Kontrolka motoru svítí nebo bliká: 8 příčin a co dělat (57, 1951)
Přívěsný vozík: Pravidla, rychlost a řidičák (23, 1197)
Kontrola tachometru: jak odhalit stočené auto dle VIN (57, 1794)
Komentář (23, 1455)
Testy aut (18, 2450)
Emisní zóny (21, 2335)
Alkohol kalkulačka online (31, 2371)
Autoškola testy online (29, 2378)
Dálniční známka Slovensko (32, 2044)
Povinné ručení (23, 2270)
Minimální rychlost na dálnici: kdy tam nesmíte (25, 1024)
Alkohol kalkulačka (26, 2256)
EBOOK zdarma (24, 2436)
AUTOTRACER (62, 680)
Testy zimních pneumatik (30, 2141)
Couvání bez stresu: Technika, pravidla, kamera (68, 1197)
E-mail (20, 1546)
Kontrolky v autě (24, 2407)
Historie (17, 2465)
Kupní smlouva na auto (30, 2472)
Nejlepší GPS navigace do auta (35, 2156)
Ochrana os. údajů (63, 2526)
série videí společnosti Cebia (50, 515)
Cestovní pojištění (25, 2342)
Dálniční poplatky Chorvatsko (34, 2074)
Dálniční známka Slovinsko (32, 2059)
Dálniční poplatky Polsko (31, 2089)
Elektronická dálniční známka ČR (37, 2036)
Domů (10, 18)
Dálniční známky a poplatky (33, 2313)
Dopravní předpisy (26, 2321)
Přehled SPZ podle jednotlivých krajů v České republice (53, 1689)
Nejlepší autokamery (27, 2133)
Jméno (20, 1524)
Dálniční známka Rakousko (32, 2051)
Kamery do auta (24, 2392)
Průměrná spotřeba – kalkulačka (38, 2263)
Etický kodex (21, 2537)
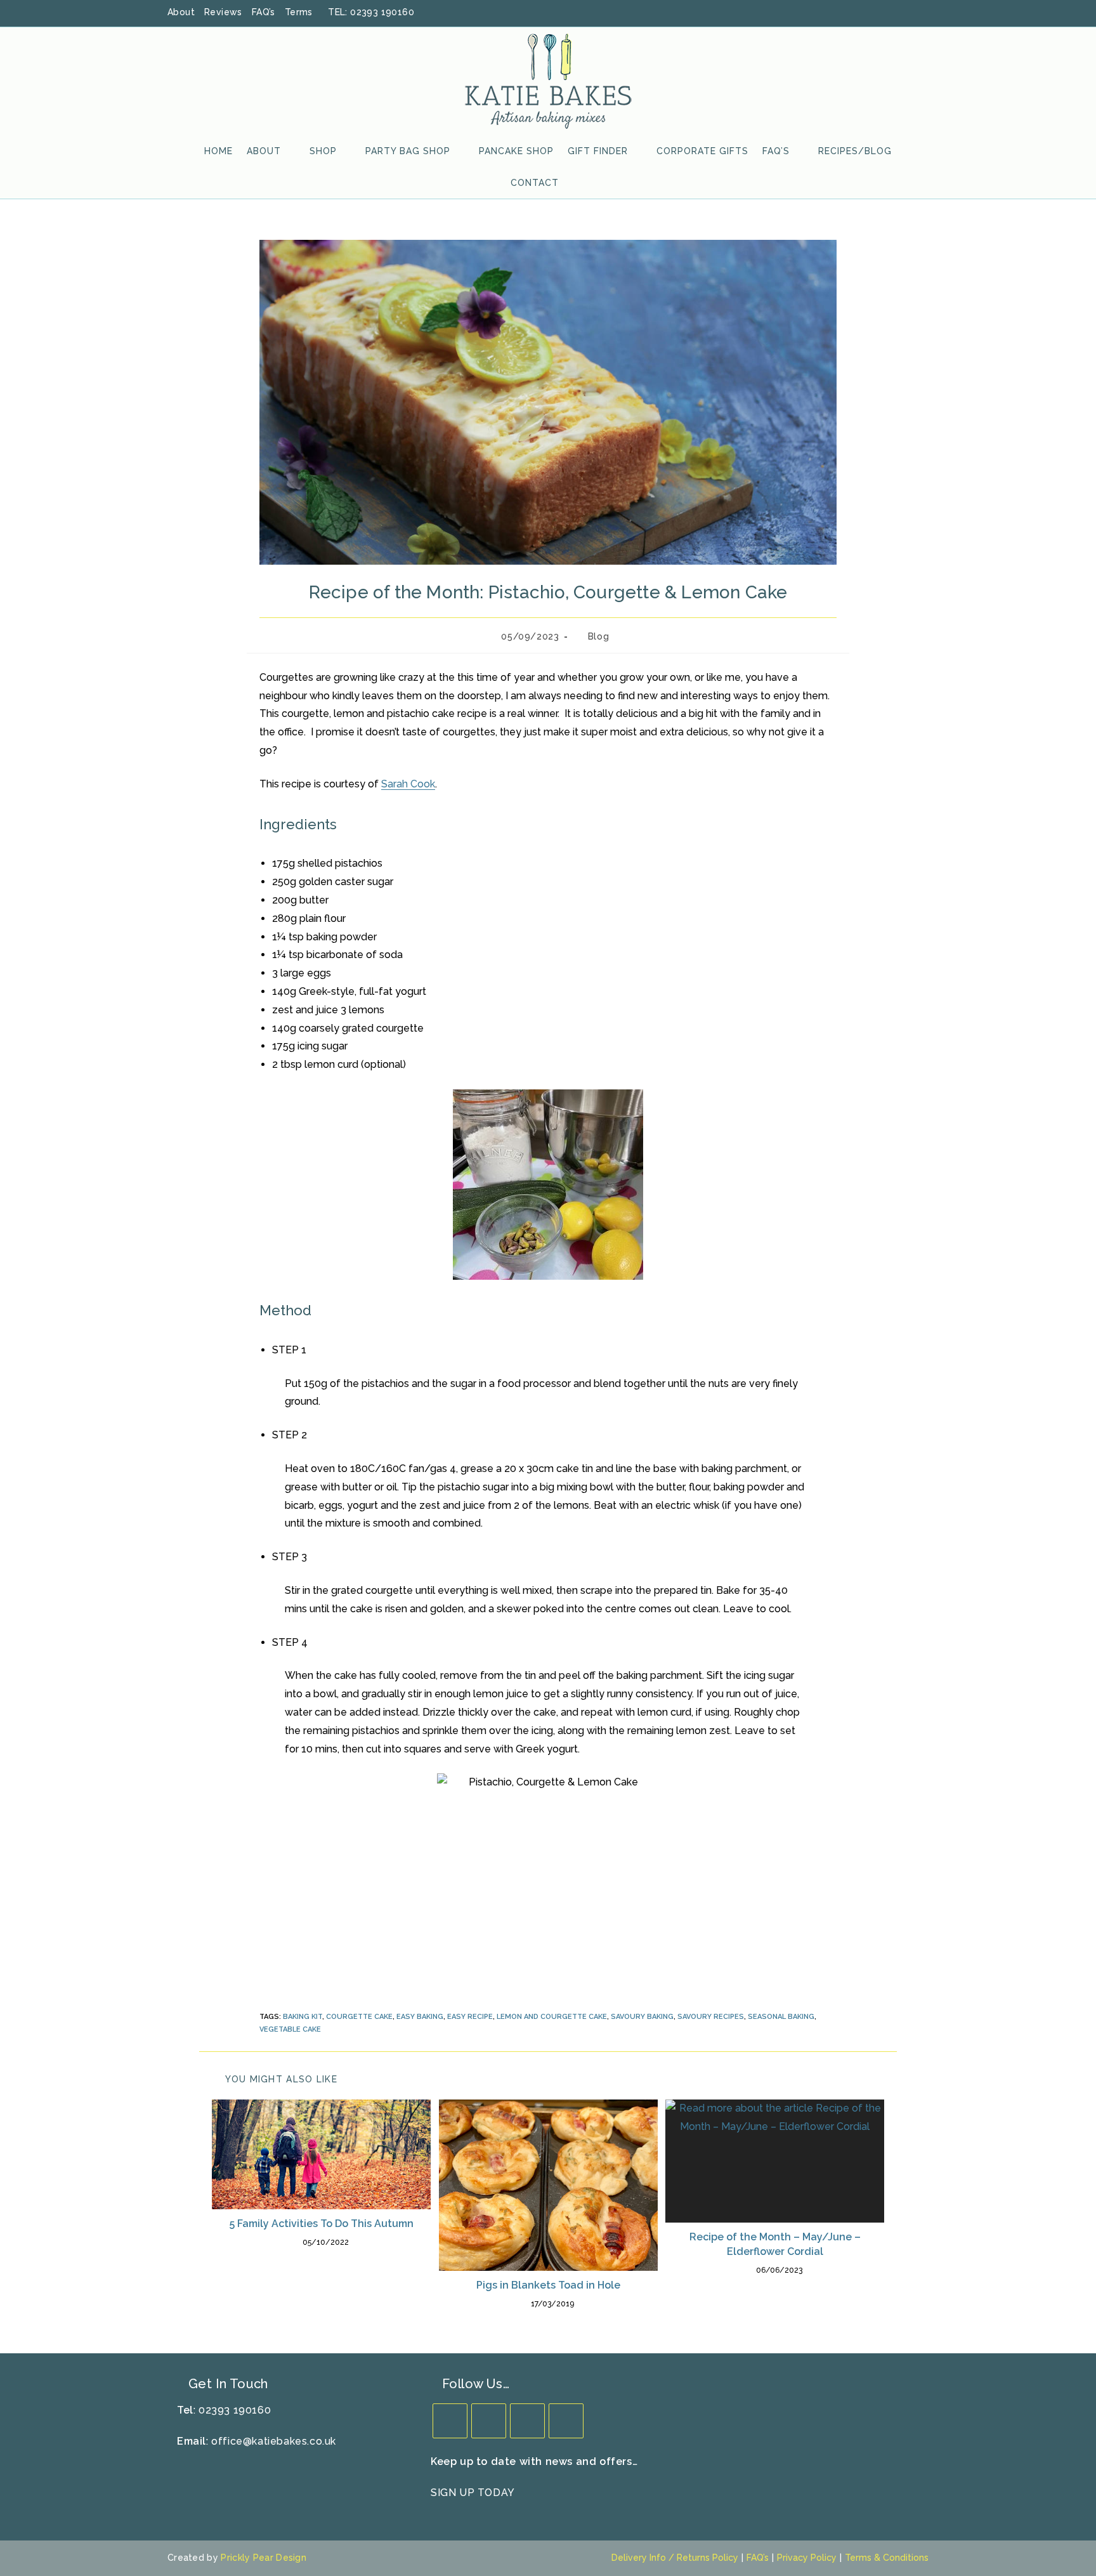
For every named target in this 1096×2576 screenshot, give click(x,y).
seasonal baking (781, 2017)
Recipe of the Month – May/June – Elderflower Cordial (775, 2244)
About (181, 12)
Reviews (223, 12)
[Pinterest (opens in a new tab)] (891, 12)
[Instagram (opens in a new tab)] (907, 12)
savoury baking (642, 2017)
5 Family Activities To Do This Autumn (322, 2224)
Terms (299, 12)
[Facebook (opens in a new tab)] (874, 12)
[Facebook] (488, 2420)
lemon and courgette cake (552, 2017)
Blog (598, 636)
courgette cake (359, 2017)
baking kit (302, 2017)
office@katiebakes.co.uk (273, 2441)
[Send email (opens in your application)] (922, 12)
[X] (450, 2420)
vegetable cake (290, 2029)
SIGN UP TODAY (473, 2493)
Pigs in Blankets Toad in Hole (548, 2285)
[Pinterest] (566, 2420)
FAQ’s (263, 12)
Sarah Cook (408, 784)
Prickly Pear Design (263, 2558)
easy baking (419, 2017)
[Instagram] (527, 2420)
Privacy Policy (807, 2558)
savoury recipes (710, 2017)
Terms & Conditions (887, 2558)
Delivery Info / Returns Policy (674, 2558)
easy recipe (470, 2017)
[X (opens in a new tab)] (858, 12)
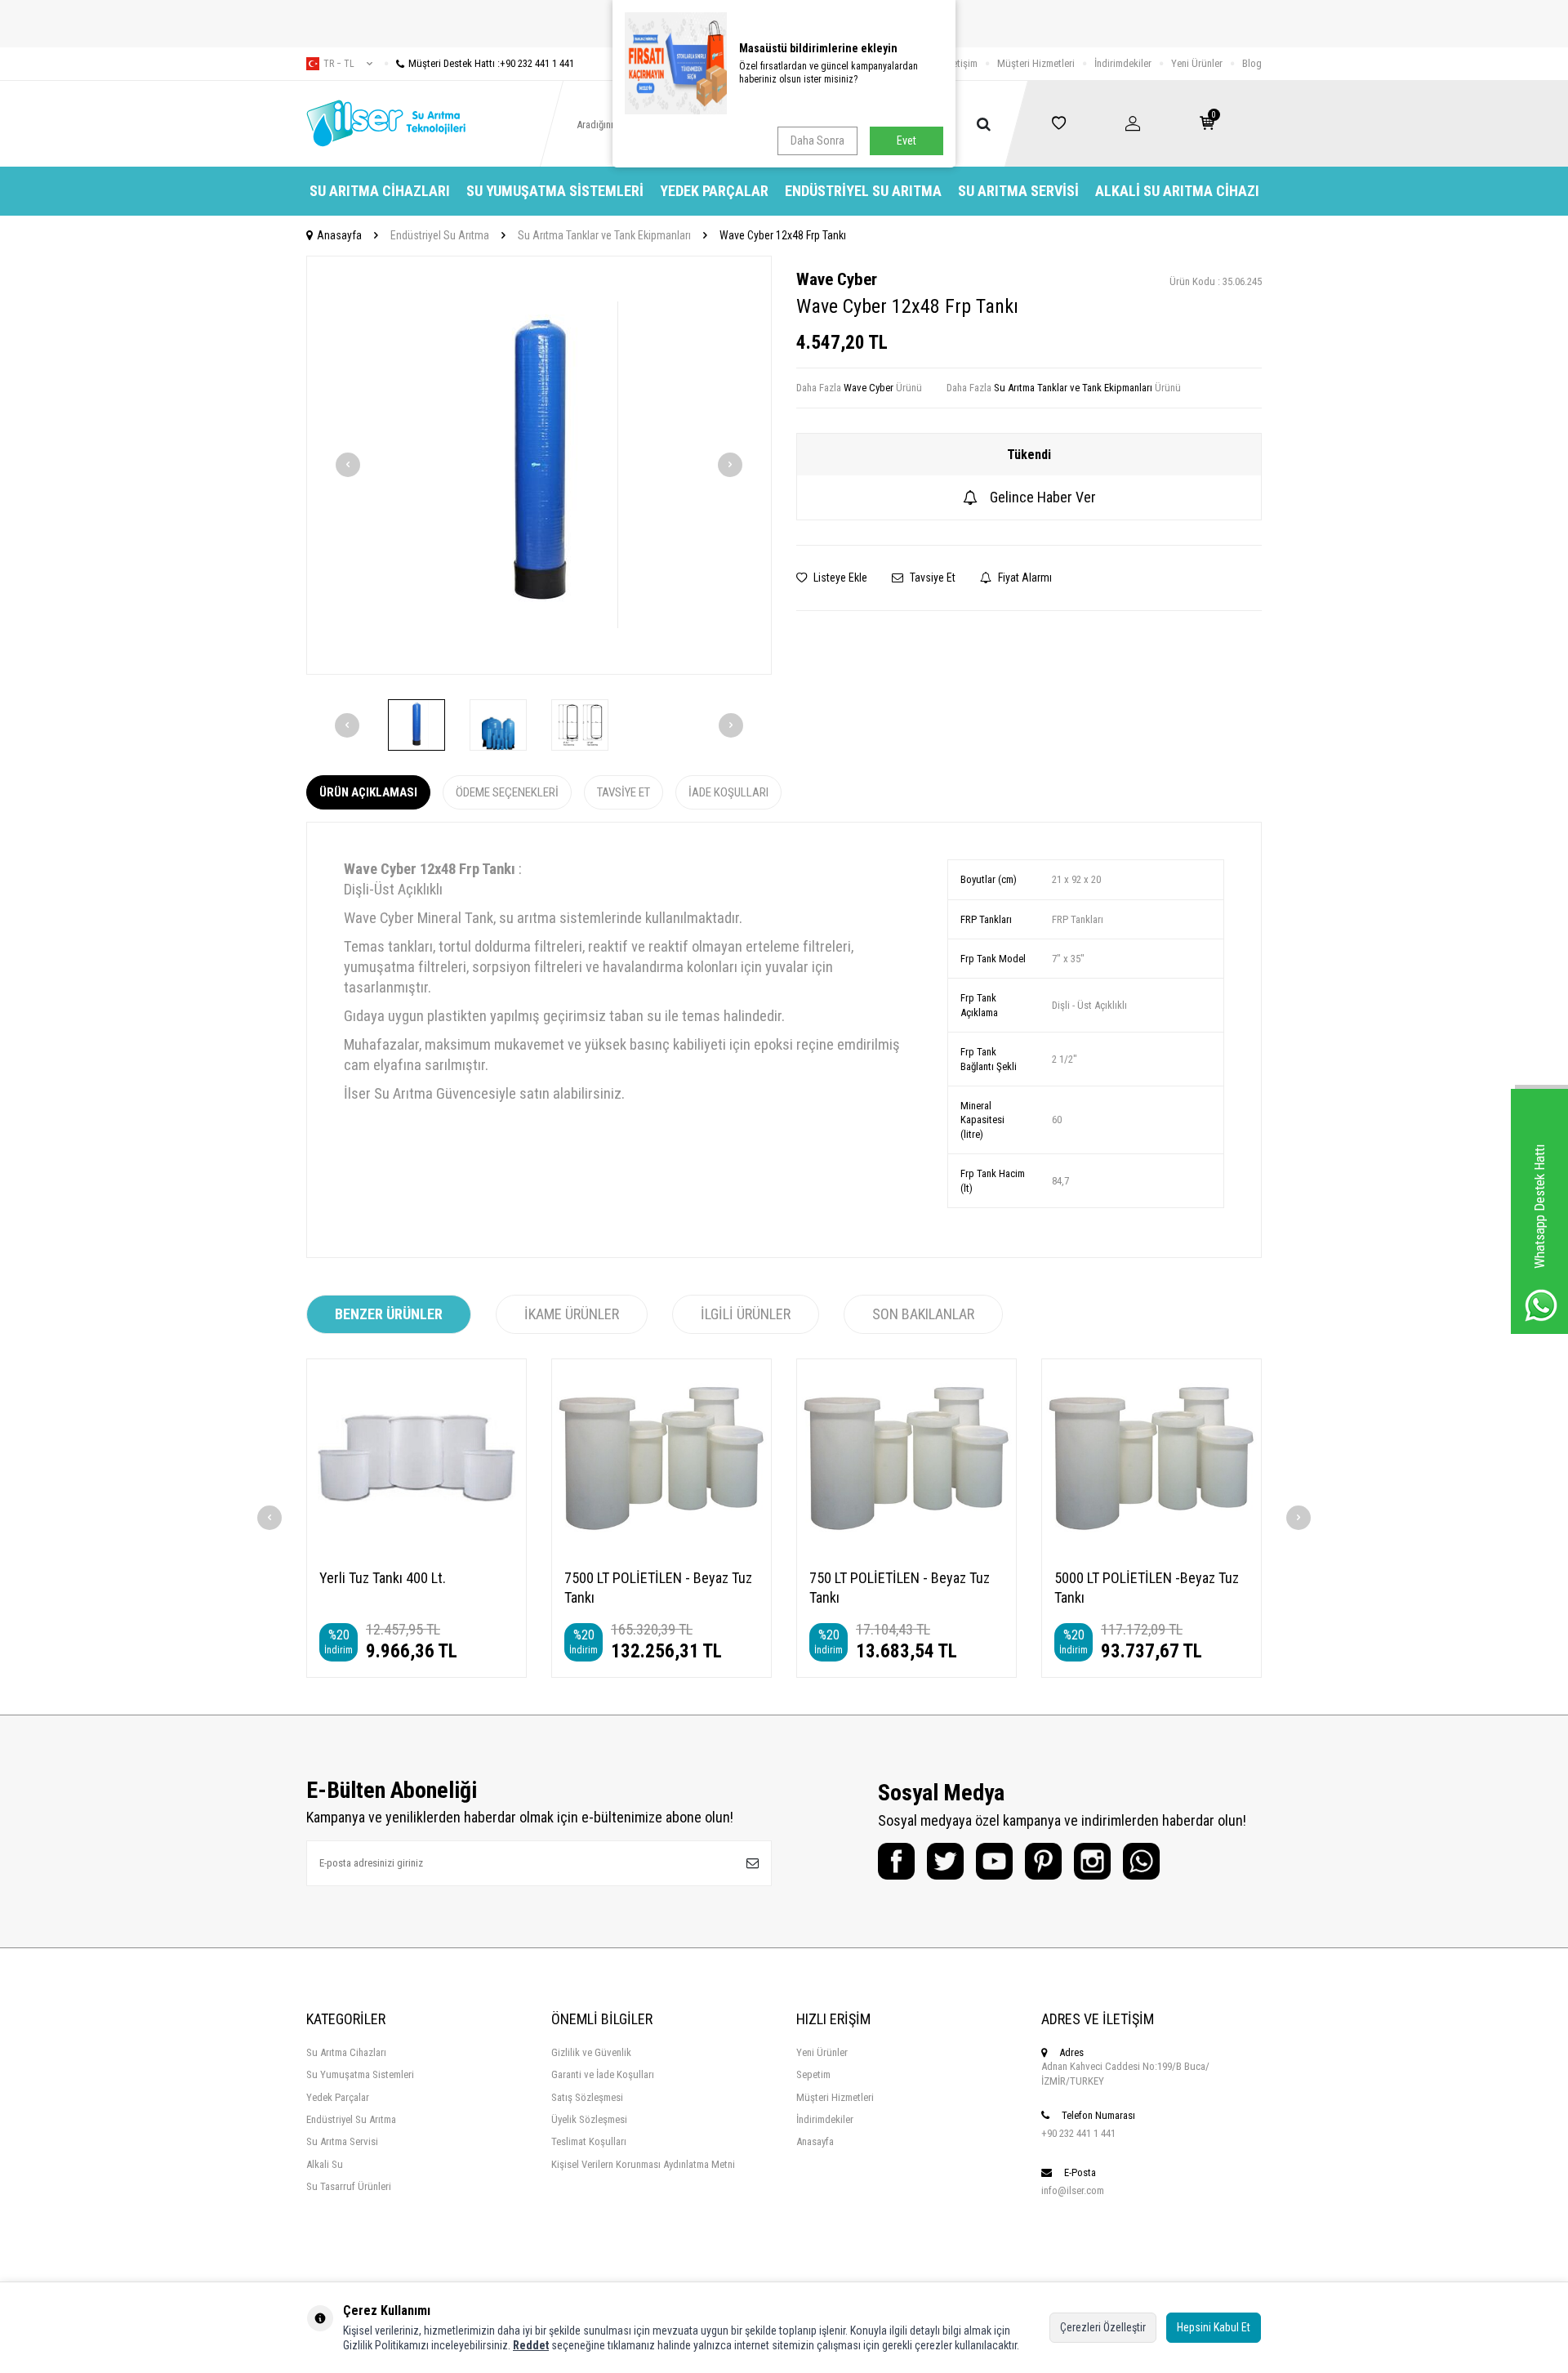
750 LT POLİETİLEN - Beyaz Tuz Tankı (899, 1587)
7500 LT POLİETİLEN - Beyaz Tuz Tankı (658, 1587)
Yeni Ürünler (1197, 63)
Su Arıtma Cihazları (380, 190)
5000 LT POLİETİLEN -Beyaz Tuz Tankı (1146, 1587)
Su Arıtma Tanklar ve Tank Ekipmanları (604, 235)
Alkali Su (324, 2164)
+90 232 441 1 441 (1078, 2133)
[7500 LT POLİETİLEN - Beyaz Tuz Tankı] (661, 1457)
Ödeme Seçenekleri (507, 792)
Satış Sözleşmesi (587, 2097)
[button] (348, 465)
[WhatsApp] (1141, 1861)
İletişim (962, 63)
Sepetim (813, 2074)
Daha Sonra (817, 140)
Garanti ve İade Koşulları (602, 2074)
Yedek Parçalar (714, 190)
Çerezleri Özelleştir (1103, 2327)
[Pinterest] (1043, 1861)
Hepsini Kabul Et (1213, 2327)
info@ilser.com (1072, 2190)
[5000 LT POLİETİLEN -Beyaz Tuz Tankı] (1151, 1457)
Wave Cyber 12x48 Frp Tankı (782, 235)
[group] (539, 465)
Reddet (531, 2345)
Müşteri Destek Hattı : (491, 63)
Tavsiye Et (931, 577)
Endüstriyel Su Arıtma (863, 190)
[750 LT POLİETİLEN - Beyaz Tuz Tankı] (906, 1457)
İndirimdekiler (1123, 63)
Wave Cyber (836, 279)
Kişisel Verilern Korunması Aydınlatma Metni (643, 2164)
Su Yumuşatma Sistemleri (555, 190)
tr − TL (338, 63)
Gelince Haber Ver (1043, 497)
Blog (1252, 63)
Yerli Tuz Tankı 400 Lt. (382, 1577)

EXERCISE AIM:
Send back, unchanged, every line of the records from the one with "Daha Sonra (817, 140)" through the last.

WRITTEN RESPONSE:
Daha Sonra (817, 140)
Garanti ve İade Koşulları (602, 2074)
Yedek Parçalar (714, 190)
Çerezleri Özelleştir (1103, 2327)
[Pinterest] (1043, 1861)
Hepsini Kabul Et (1213, 2327)
info@ilser.com (1072, 2190)
[5000 LT POLİETİLEN -Beyaz Tuz Tankı] (1151, 1457)
Wave Cyber 12x48 Frp Tankı (782, 235)
[group] (539, 465)
Reddet (531, 2345)
Müşteri Destek Hattı : (491, 63)
Tavsiye Et (931, 577)
Endüstriyel Su Arıtma (863, 190)
[750 LT POLİETİLEN - Beyaz Tuz Tankı] (906, 1457)
İndirimdekiler (1123, 63)
Wave Cyber (836, 279)
Kişisel Verilern Korunması Aydınlatma Metni (643, 2164)
Su Yumuşatma Sistemleri (555, 190)
tr − TL (338, 63)
Gelince Haber Ver (1043, 497)
Blog (1252, 63)
Yerli Tuz Tankı 400 Lt. (382, 1577)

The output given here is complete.